Leap Wireless
Practice Area: Securities FraudHCL Partners Limited Partnership v. Leap Wireless International, Inc., et al.
Cohen Milstein represents the New Jersey Carpenters Pension and Benefits Funds (“Carpenters Funds”) in a securities fraud class action lawsuit pending in the United States District Court for the Southern District California. In addition to Leap Wireless, International, Inc. (“Leap” or the “Company”), the Defendants named in the action are certain officers and directors of Leap (the “Individual Defendants”).
This class action is brought on behalf of persons who purchased or otherwise acquired Leap securities between August 3, 2006 (the date Leap announced its financial results for the quarter-ended June 30, 2006) and December 26, 2007 (the date that Leap filed with the Securities and Exchange Commission restatements of its financial statements for fiscal 2004, 2005, 2006, and the first two quarters of 2007 (the “Restatements”)), inclusive (the “Class Period”) alleging violations of Sections 10(b) and 20(a) of the Securities Exchange Act of 1934, 15 U.S.C. §§ 78j(b) and 78t(a) (the “Exchange Act”).
Plaintiff alleges that that Defendants’ misrepresentations and omissions artificially inflated Leap’s common stock price during the Class Period. Specifically, completely inadequate internal controls over antiquated and overtaxed operations systems, lack of automated processes and procedures, susceptibility to manual manipulation, and improper accounting practices led to serious accounting and financial reporting problems known to Leap and the Individual Defendants throughout the Class Period. Despite knowledge of these problems and the duties owed by public companies and their managers to accurately report results of operations, trends, and business prospects to investors and the market, with deliberate recklessness, Leap and the Individual Defendants caused the Company to report materially inflated service revenue, operating income and net income figures and to issue false assurances to investors regarding Leap’s financial results.
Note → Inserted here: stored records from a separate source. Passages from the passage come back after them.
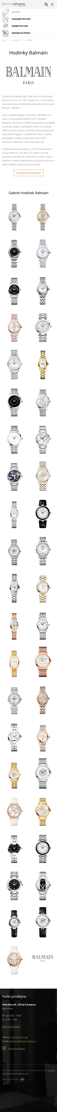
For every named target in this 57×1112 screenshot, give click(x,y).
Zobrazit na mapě (10, 1026)
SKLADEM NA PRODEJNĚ (29, 173)
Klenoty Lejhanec (16, 1048)
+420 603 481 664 (19, 1037)
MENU (52, 4)
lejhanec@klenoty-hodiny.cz (22, 1041)
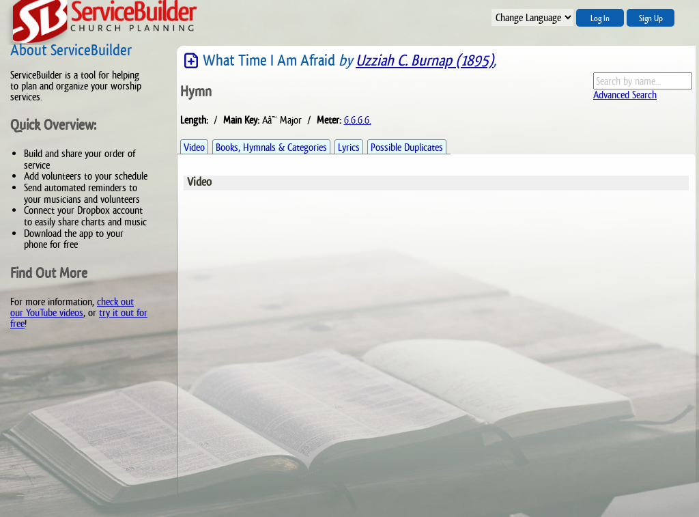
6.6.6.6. (357, 119)
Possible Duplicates (407, 147)
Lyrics (349, 147)
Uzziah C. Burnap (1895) (425, 60)
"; (532, 17)
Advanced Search (625, 94)
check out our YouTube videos (72, 307)
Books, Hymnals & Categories (271, 147)
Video (194, 147)
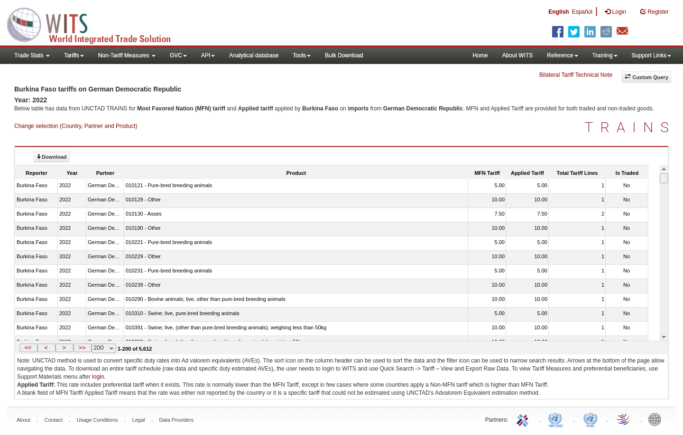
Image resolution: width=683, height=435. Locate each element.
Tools (302, 55)
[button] (28, 348)
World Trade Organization (623, 418)
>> (81, 347)
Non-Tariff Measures (127, 55)
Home (480, 55)
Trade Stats (32, 55)
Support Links (651, 55)
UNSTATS (590, 418)
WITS (95, 23)
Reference (562, 55)
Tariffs (74, 55)
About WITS (517, 55)
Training (605, 55)
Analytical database (253, 55)
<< (27, 347)
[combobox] (104, 348)
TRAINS (630, 127)
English (558, 12)
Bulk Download (344, 55)
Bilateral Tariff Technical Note (575, 75)
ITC (524, 418)
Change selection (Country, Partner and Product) (75, 126)
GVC (178, 55)
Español (582, 12)
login (98, 376)
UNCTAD (557, 418)
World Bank (656, 418)
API (208, 55)
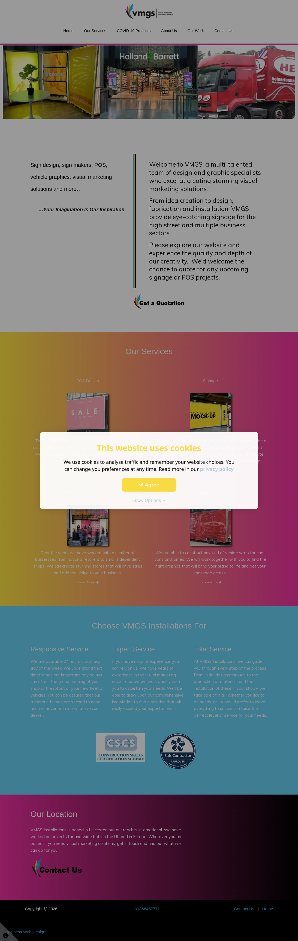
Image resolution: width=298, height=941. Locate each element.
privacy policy (217, 469)
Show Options (149, 500)
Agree (149, 484)
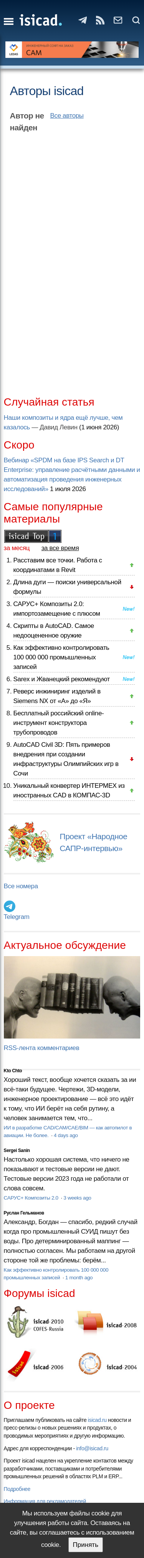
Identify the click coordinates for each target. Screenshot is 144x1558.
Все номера (21, 886)
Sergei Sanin (17, 1150)
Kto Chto (13, 1070)
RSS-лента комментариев (41, 1048)
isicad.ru (97, 1420)
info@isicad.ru (92, 1448)
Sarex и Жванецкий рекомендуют (61, 679)
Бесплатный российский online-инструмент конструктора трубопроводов (58, 723)
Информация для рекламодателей (45, 1501)
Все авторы (67, 115)
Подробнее (17, 1489)
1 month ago (79, 1277)
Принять (85, 1544)
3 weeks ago (77, 1198)
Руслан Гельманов (24, 1213)
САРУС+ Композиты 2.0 (32, 1198)
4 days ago (66, 1135)
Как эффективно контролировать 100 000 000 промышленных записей (61, 657)
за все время (60, 548)
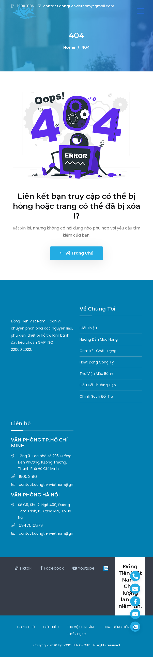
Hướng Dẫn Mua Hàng (99, 339)
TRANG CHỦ (26, 627)
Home (69, 47)
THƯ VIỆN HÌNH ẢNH (81, 627)
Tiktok (23, 568)
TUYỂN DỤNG (76, 634)
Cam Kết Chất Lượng (98, 350)
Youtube (83, 568)
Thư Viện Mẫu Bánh (96, 373)
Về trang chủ (76, 253)
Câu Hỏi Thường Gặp (98, 385)
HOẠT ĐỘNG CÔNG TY (120, 627)
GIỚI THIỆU (51, 627)
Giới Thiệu (88, 328)
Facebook (52, 568)
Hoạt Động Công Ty (97, 362)
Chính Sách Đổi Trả (96, 396)
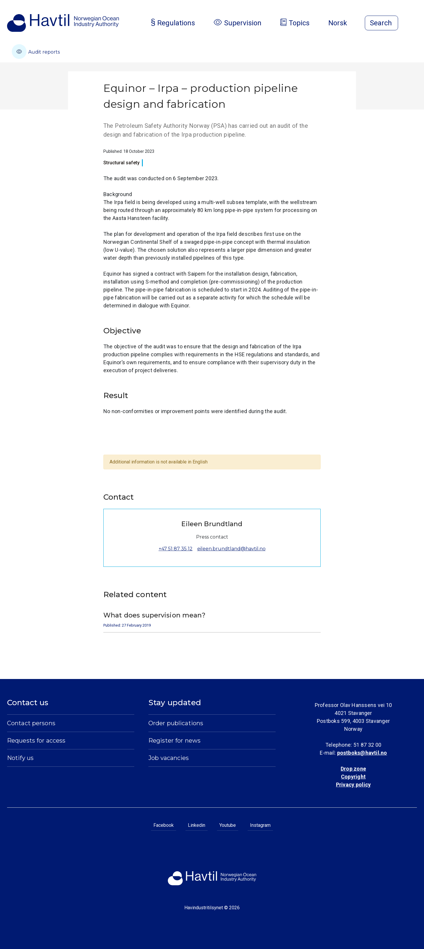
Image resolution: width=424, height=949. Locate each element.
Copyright (353, 777)
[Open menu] (413, 23)
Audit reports (36, 51)
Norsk (342, 23)
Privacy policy (353, 784)
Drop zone (353, 769)
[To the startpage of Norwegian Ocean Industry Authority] (63, 23)
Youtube (227, 825)
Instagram (260, 825)
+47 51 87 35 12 (176, 548)
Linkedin (196, 825)
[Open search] (381, 23)
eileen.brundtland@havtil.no (231, 548)
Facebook (163, 825)
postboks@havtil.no (362, 753)
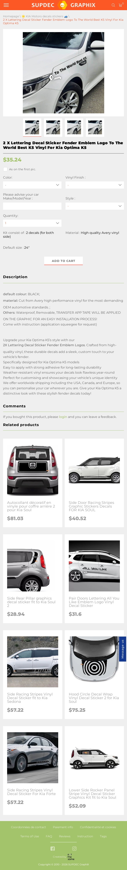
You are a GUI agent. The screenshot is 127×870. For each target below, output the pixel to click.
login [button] (63, 417)
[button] (32, 127)
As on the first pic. (19, 169)
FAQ (49, 836)
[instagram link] (74, 849)
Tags (103, 836)
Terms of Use (29, 836)
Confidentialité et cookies (98, 827)
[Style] (95, 206)
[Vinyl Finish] (95, 185)
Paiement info (63, 827)
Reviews (64, 836)
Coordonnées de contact (28, 827)
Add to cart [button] (63, 261)
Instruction (85, 836)
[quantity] (32, 223)
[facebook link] (52, 849)
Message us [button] (122, 649)
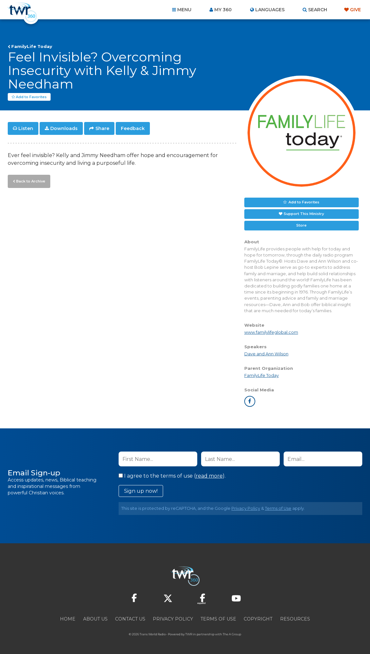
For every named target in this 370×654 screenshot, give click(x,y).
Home (67, 619)
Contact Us (130, 619)
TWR (188, 634)
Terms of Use (278, 508)
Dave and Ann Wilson (266, 354)
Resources (295, 619)
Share (102, 129)
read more (209, 476)
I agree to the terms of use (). (172, 476)
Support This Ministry (304, 214)
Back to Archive (30, 181)
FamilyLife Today (31, 46)
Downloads (64, 129)
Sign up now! (141, 491)
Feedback (133, 129)
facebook (249, 401)
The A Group (232, 634)
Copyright (258, 619)
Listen (25, 129)
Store (301, 225)
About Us (95, 619)
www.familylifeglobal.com (271, 332)
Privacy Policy (245, 508)
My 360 (223, 10)
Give (355, 10)
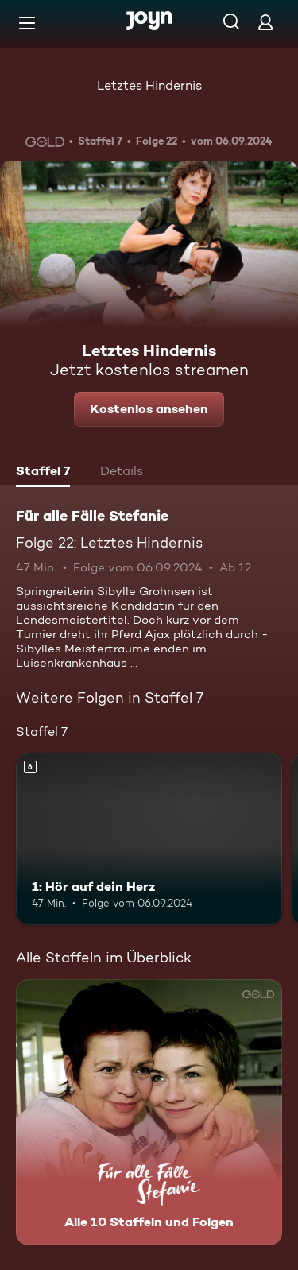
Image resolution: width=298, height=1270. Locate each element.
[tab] (43, 473)
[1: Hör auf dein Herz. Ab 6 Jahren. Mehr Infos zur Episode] (149, 839)
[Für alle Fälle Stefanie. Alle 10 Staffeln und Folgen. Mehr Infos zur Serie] (149, 1112)
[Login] (265, 22)
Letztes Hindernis (149, 85)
Leap ultimately disclosed, on November 9, 2007, that its financial results had been inflated and that its internal accounting controls had been seriously deficient during the Class Period. As a result, Leap’s common stock price plummeted from $58.10 per share on November 8, 2007, to $36.72 per share on November 9, 2007, on over 11.3 million shares traded.
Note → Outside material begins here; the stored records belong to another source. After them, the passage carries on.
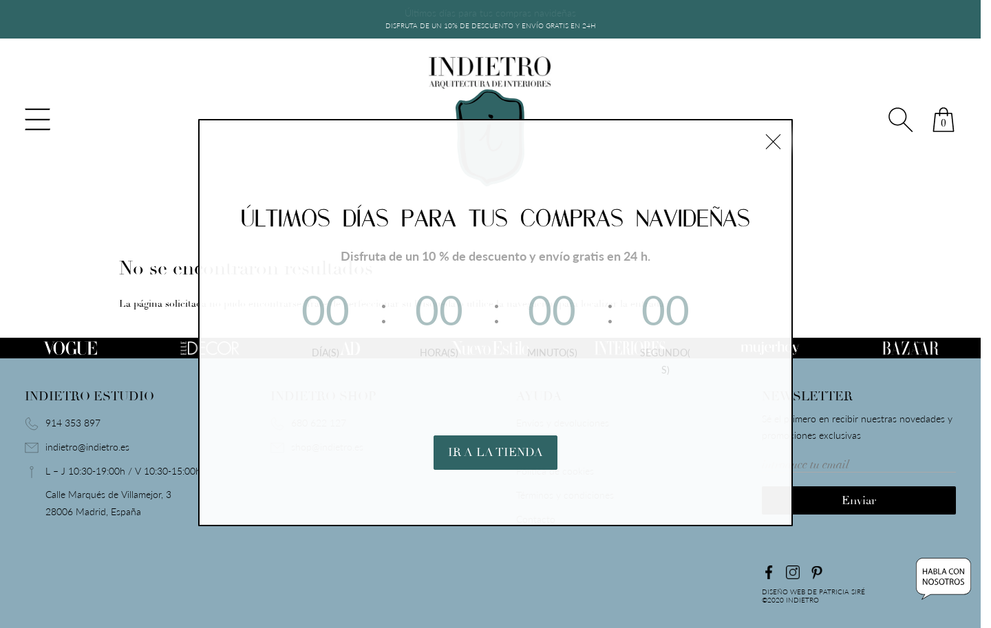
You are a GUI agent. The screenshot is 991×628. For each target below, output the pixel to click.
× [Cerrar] (773, 140)
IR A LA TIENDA (495, 435)
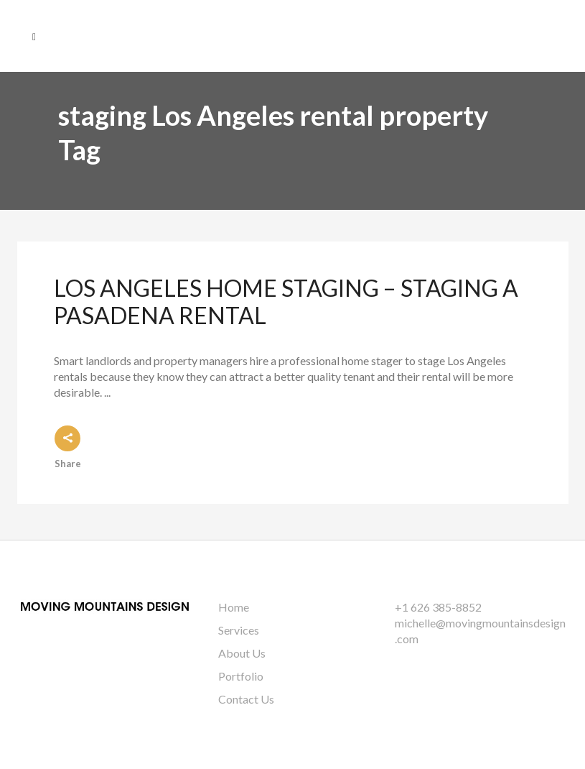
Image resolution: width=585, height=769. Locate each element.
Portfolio (240, 676)
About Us (242, 653)
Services (238, 630)
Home (233, 607)
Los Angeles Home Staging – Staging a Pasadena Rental (286, 301)
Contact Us (246, 699)
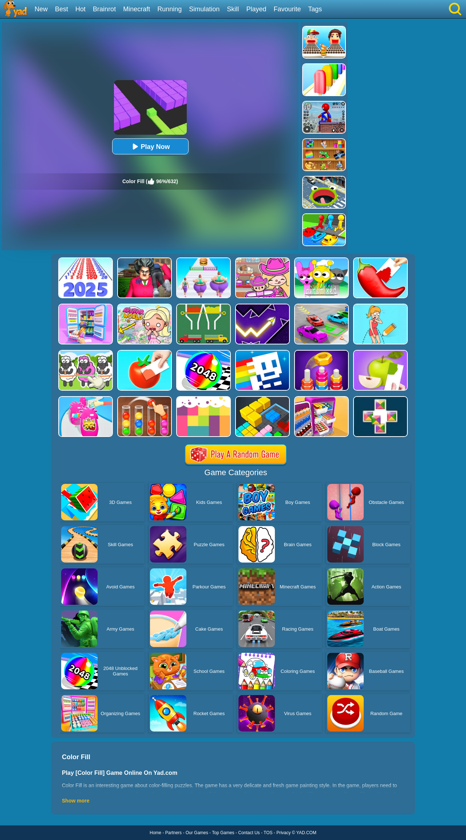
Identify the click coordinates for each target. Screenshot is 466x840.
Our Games (197, 832)
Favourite (287, 9)
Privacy (283, 832)
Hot (80, 9)
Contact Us (249, 832)
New (41, 9)
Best (61, 9)
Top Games (223, 832)
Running (169, 9)
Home (155, 832)
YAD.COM (306, 832)
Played (256, 9)
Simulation (204, 9)
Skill (233, 9)
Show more (75, 801)
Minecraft (136, 9)
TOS (268, 832)
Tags (315, 9)
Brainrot (104, 9)
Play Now (150, 146)
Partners (173, 832)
At a hearing before Judge Michael Anello on January 9, 2009, Judge Anello granted Defendants’ Motions to Dismiss the Consolidated First Amended Securities Class Action Complaint (“FAC”) without prejudice and granted Plaintiff’s request for leave to replead the allegations in the FAC. Thereafter, Plaintiff filed its Consolidated Second Amended Securities Class Action Complaint (“SAC”) on March 10, 2009 alleging violations of the Exchange Act against Leap and the Individual Defendants. Leap and the Individual Defendants filed a joint motion to dismiss the SAC on May 20, 2009. Plaintiff’s deadline to file Opposition to Defendants’ motion is August 5, 2009.